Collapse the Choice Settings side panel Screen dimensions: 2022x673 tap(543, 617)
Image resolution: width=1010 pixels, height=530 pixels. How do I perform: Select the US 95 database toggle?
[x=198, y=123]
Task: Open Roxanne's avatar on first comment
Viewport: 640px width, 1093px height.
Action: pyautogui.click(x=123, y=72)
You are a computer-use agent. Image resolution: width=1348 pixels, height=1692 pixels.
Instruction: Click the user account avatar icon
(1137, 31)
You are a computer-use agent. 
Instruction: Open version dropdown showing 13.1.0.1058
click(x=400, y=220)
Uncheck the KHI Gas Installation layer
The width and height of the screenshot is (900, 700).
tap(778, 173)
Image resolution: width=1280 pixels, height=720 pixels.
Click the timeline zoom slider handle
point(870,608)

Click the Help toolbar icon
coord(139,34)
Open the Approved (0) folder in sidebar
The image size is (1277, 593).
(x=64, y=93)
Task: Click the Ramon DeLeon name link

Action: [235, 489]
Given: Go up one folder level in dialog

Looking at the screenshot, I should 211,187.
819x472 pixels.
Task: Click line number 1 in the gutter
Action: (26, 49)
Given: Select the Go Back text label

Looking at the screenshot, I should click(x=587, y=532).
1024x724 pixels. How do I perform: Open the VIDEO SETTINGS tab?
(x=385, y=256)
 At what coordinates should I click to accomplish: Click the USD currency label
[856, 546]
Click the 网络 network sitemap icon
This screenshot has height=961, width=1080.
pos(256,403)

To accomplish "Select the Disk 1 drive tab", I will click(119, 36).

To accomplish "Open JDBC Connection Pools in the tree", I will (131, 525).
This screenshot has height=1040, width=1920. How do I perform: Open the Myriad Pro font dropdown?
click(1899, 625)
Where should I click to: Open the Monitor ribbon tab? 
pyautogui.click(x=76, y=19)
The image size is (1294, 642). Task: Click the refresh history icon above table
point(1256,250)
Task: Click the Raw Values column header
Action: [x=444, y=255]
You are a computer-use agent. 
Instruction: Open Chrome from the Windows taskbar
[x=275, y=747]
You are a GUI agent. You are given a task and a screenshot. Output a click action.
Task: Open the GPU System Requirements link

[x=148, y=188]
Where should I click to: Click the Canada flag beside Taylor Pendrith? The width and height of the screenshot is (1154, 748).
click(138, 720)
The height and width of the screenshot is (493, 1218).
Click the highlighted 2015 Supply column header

YOUR OBJECTIVE — The lines sought are those in the data above that include the string "will"; copy each one.

OUTPUT FOR THIS EXERCISE —
To accomplish "Select the Disk 1 drive tab", I will click(119, 36).
To accomplish "Open JDBC Connection Pools in the tree", I will (131, 525).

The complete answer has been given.